Original header photo by President.az

1 comment

  1. A lot of Martin’s comments appear angled towards how easy F1 now is to be conveyed to the audience as being a dramatic sport. Williams might have dominated 1996, but there was a lot more jeopardy and tension in the Hill/Villenueve fight than the Hamilton/Bottas one. That is not necessarily anything to do with anything any of that quartet is doing – it’s more the nature of F1 to complexify itself to the point where the commentators are having trouble finding where the advantage is gained and lost, and therefore where to put the commentary stress. (I hear Sky’s input used in the F1 YouTube feed, and watch Channel 4. Both sets of commentators are having trouble with this).
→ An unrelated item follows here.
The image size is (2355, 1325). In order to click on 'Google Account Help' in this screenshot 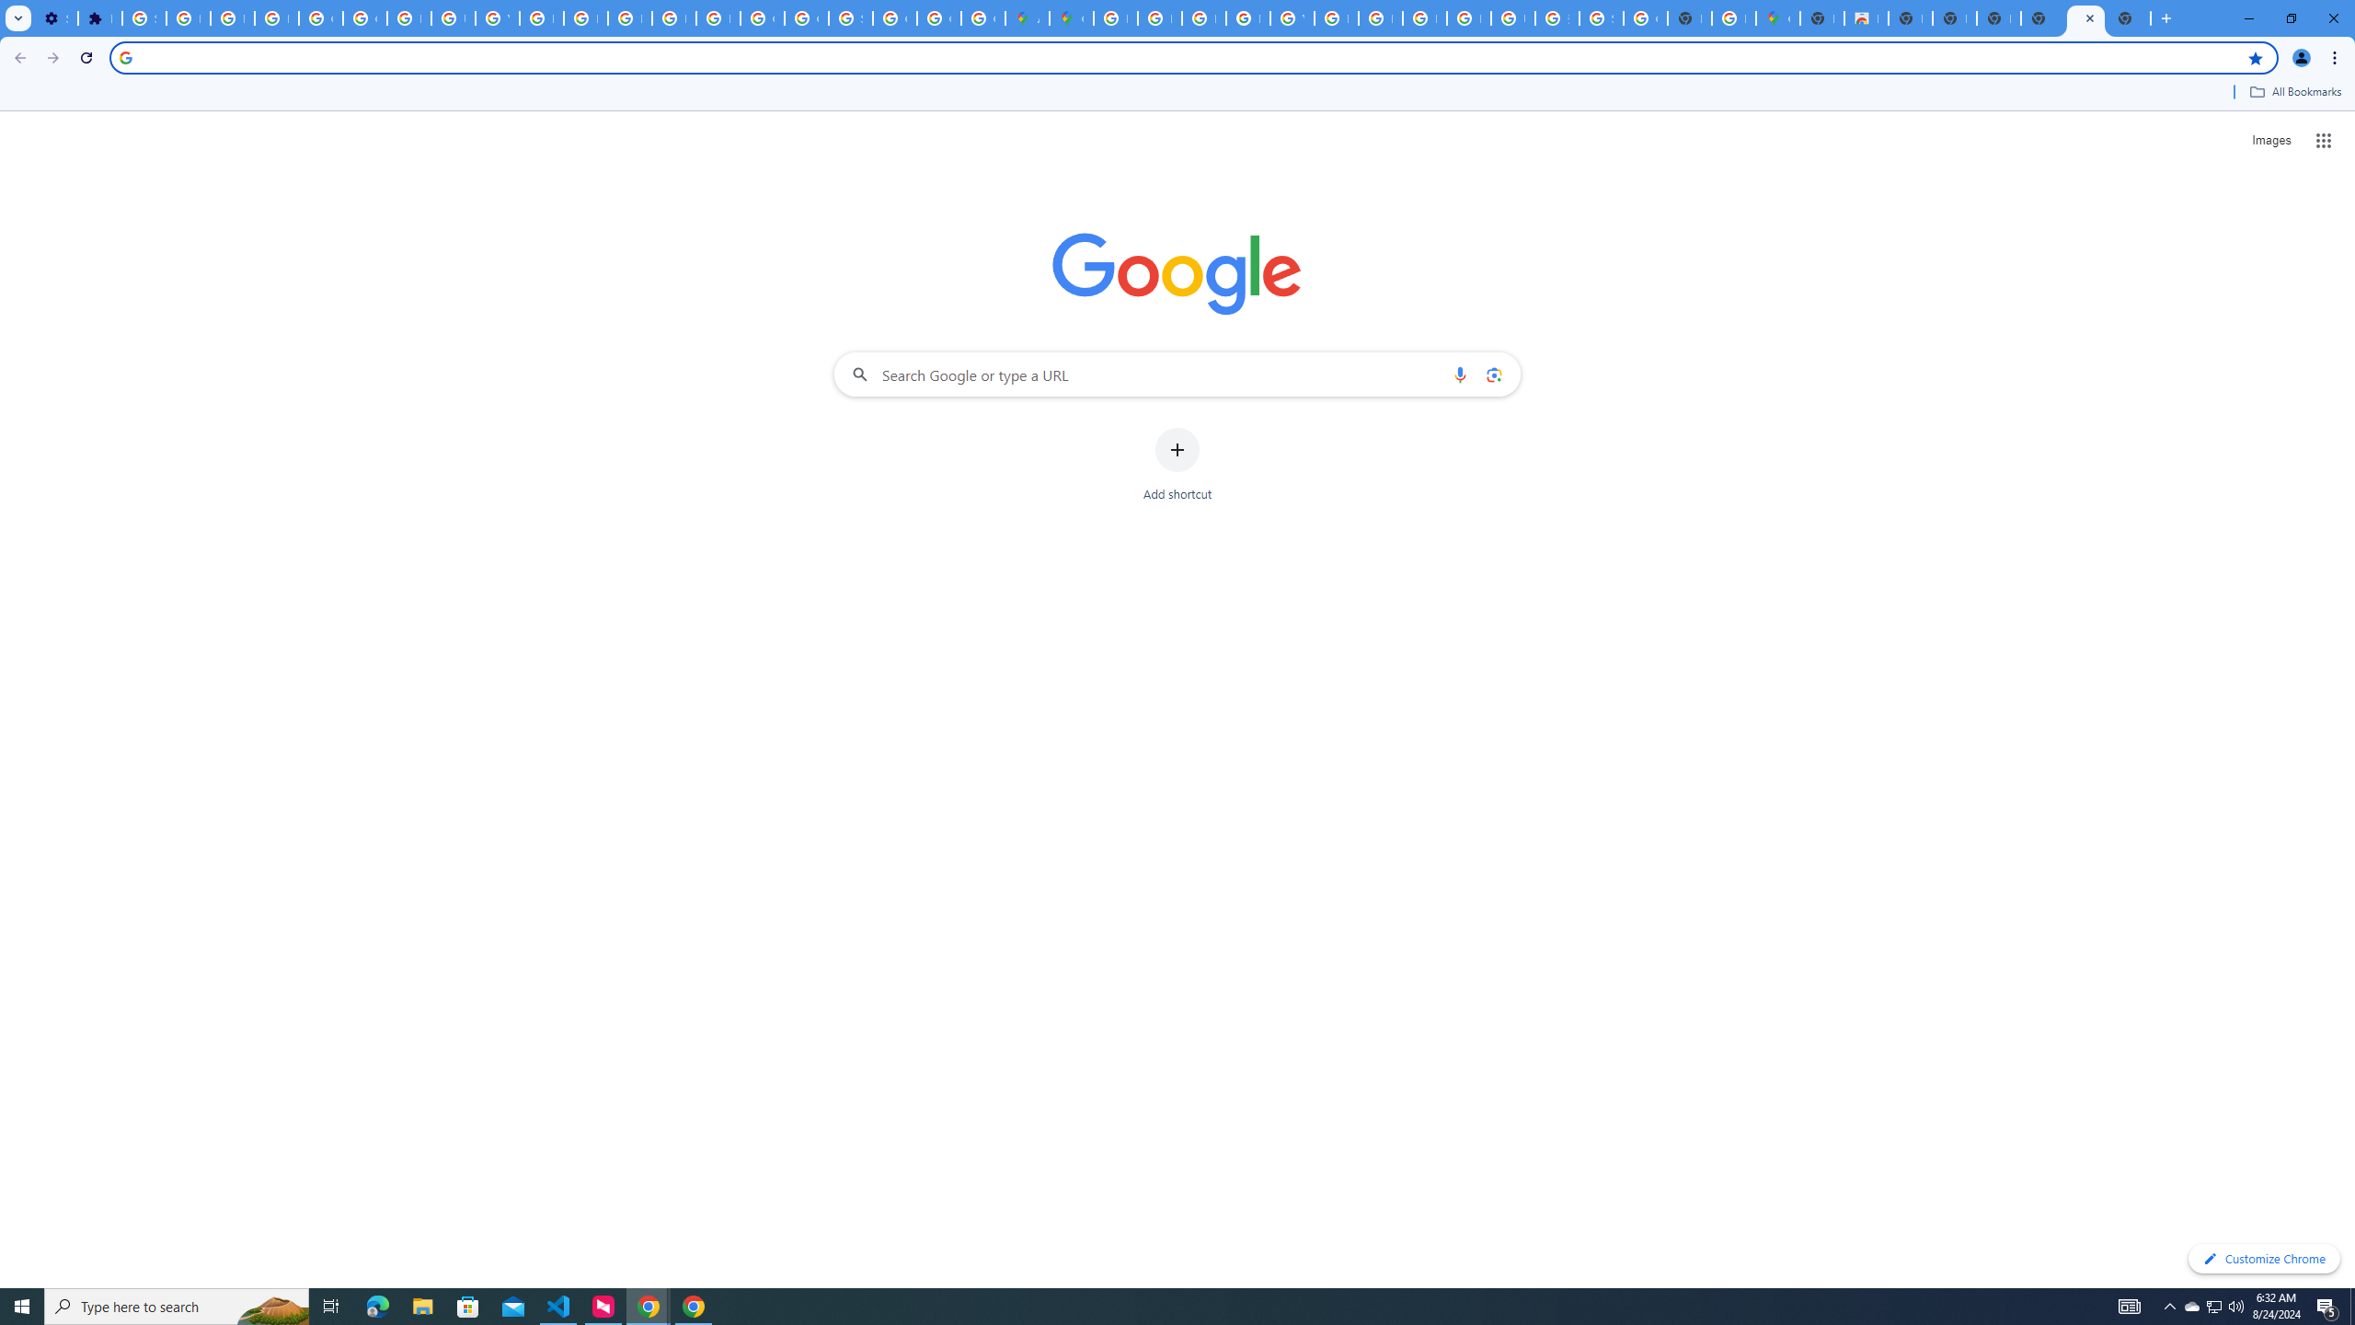, I will do `click(319, 17)`.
    It explains why Martin would see the hybrid engines as a competitive issue (beyond the fact that iterative spending contests have become the name of the game). The more complex an engine is, the harder it is to say why it’s working or not working in a given situation, relative to its rivals. All that can be said, in the toughest situations, is that it works or it doesn’t. Beyond a fairly modest point, it ceases to be a satisfying experience if you think you are listening to experts. Engine experts never commentate and very rarely speak with journalists, so the gap never narrows… …and you run the risk of the audience feeling they have a better grasp of the situation than the commentators. It puts people off watching.
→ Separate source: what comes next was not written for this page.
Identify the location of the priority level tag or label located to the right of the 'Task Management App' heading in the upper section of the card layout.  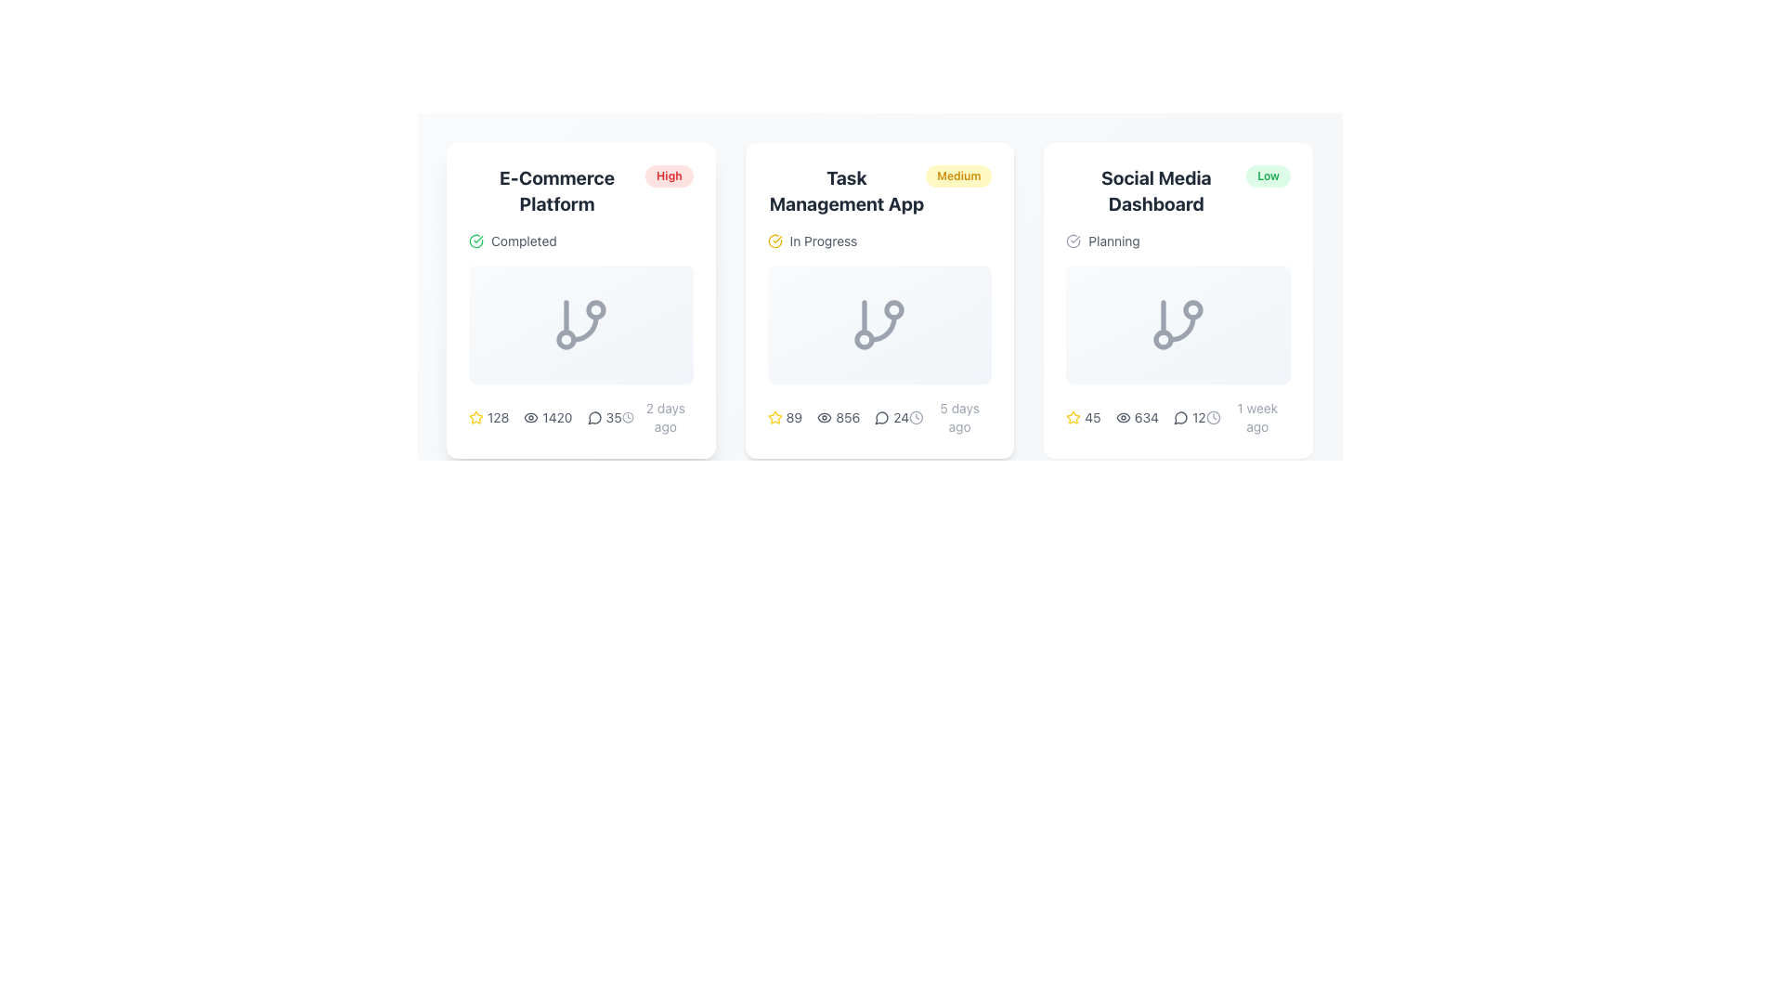
(958, 176).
    Similarly, “Gladiators” was never about the world’s best athletes, though most of the people who got on the show have good fitness and strength. It was about the glamourisation of a certain kind of aggressive, blatantly physical sporting conflict, with big personalities and direct opposition of wills. Wolf wouldn’t have placed for, say, World’s Strongest Man, but he was someone who really got into the type of competition involved, as well as the persona assigned to him. Now, does F1 of 2010s look like that sort of thing – or is it deficient in some of these components? To take an example, Verstappen was perhaps as close as we were getting to someone like Wolf, but it got in the way of his racing. Notice how much better his racing has got since he dropped that aggressive persona at the start of this season.

    The affectations, as you refer to DRS and blancmange tyres, have made the situation worse. Time it was recognised.